Plus tôt dans la journée, quand j’ai lu la nouvelle de la mort de Dolly Parton, j’ai crié « Non ! » assez fort pour que ma plus jeune fille accourut vers moi pour me faire un câlin parce qu’elle savait que j’étais triste. Il est rare que je ressente la mort de quelqu’un que je ne connais pas aussi profondément, mais j’ai pensé à sa musique, à la façon dont elle a écrit « Jolene » et « I Will Always Love You » dans la même nuit, et à la façon dont elle a envoyé des livres gratuits à tous les enfants qu’elle connaissait, et je me suis sentie extrêmement reconnaissante d’avoir vécu en même temps que Dolly Parton.

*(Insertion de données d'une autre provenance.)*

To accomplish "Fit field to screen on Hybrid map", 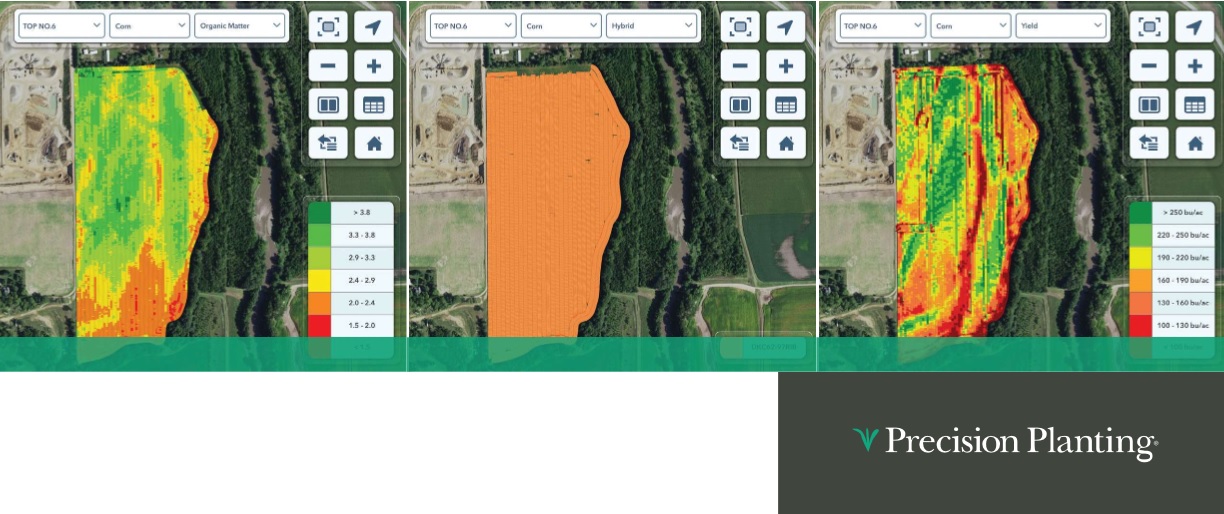I will [740, 27].
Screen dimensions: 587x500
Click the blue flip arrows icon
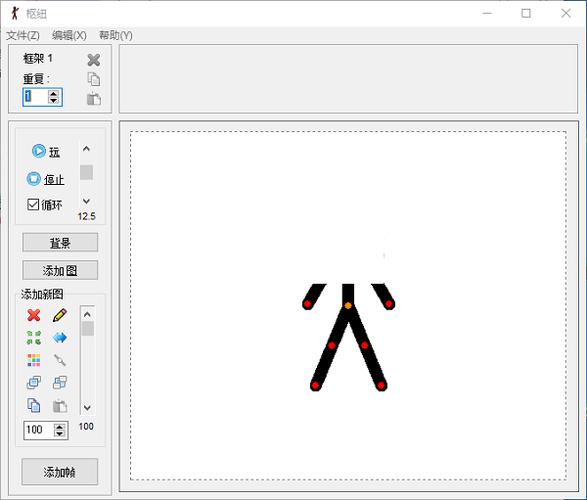(60, 338)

Le jour de sa mort, je pense à quel point l’entreprise Imagination Library est radicale dans un pays où le taux d’alphabétisation est en déclin. C’est une chose de donner son argent pour s’assurer que les enfants aient des livres, mais Dolly a eu l’idée d’envoyer quelque chose qui arriverait dans notre boîte aux lettres en Californie, ou dans une autre boîte aux lettres au Tennessee, ou dans une boîte aux lettres en Ontario, ou dans une boîte aux lettres dans le comté de Cork, le même livre, la même promesse, quelle que soit l’assurance que les gens peuvent se permettre ou ce que leurs districts scolaires pourraient fournir. En 2020, alors que toutes les autres institutions craquaient sous la crise mondiale qui a façonné mes premières années de maternité, la bibliothèque d’imagination de Dolly Parton n’a pas craqué. Il a progressé et est apparu pour nous chaque mois. C’est une forme rare de générosité, qui se manifeste de manière fiable, pendant cinq ans, sans poser de questions, gratuitement.
Tous les médias l’appelleront la reine du pays, et elle l’était. Elle était drôle, intelligente et généreuse. Mais chez moi, elle était aussi la dame des livres, et nos étagères en sont pleines. Je t’aimerai toujours aussi, Dolly. Merci d’avoir enseigné à deux autres enfants, dans un héritage long et ininterrompu, à apprendre davantage, à lire davantage, à rêver davantage, à se soucier davantage et à être davantage. J’espère que, où que vous soyez, quelqu’un vous fait la lecture maintenant.